Our political system of popular elections rests upon the simple hope that when we go into that voting booth, we will give our greatest consideration to the common good. At the same time, we cannot help but try to further our own best interests or those of our family, our hometown, or our home state. It is also only natural to consider the implications for our respective businesses.
When it comes to the latter, I’m in the character education business. Although I’ve spent my career in the category of schools known as “college preparatory,” I care a lot more about what kind of people my students will turn out to be at 30 than I do about where they go to college. Suffice it to say that I see a lot of stuff going on out there right now in our culture that is bad for business.
Take the most recent Super Bowl, for example. Sports talk shows buzzed with passionate punditry concerning Carolina Panther quarterback Cam Newton’s uncooperative attitude and demeanor during the post-game press conference following his heavily favored team’s decisive loss to the Denver Broncos. Strong opinions were expressed both pro and con. While something tells me that Cam’s going to see a few more Super Bowl appearances in his future, I indeed call him out for his post-game performance because… it’s bad for business.
I can’t shake the worry about how his attitude and demeanor appeared to kids across the world watching at home and how it might inform their future behavior.
Staying with sports, years ago, Charles Barkley, a basketball player with an unparalleled over-achieving work ethic, caused a stir in a Nike commercial when he announced, “I am not a role model…just because I dunk a basketball doesn’t mean I should raise your kids.”
I appreciated that Sir Charles may have been trying to challenge parents to step up their own games a bit. Fair enough. However, his comments were… bad for business.

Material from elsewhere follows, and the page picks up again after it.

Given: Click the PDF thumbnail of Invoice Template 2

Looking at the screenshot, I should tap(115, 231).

Prospects for success in my particular business are enhanced significantly when mothers and fathers do the best job they can and pro athletes, music and movie stars give consideration to how they might support these parental efforts as role models. I didn’t always feel this way.

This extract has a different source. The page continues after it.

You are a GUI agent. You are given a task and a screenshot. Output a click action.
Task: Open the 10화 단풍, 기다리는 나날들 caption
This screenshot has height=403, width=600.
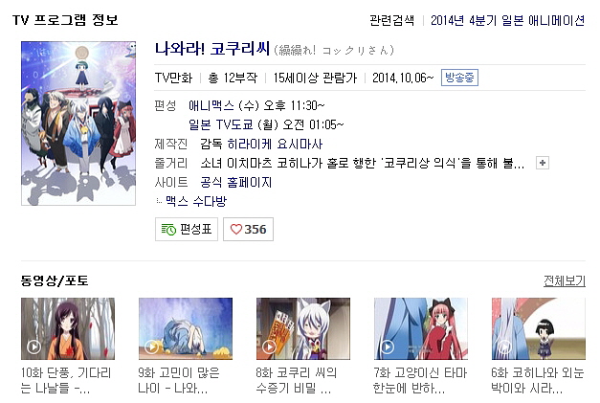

When I began teaching in the mid-70s, I was pretty full of myself, believing that I was capable of counterbalancing any dysfunction that might exist in my students’ homes. I also figured that I could prevent them from being sucked into the various undue influences that might barrage them from the culture at large. By mid-career, I had abandoned this view and had fully embraced a new one: When you put great teaching up against bad parenting, bad parenting will almost always win.
Then, in the early ‘90s, First Lady Hillary Clinton championed the sensible idea that “It takes a village.” As compelling as this idea immediately sounded, I also realized that when you mix great parenting with a bad village, the village might well win out in the end. I still thought Hillary was right, but as Thomas Lickona writes in his book Character Matters, quoting educator Chip Wood, “There is a prior question: What does it take to raise a village?”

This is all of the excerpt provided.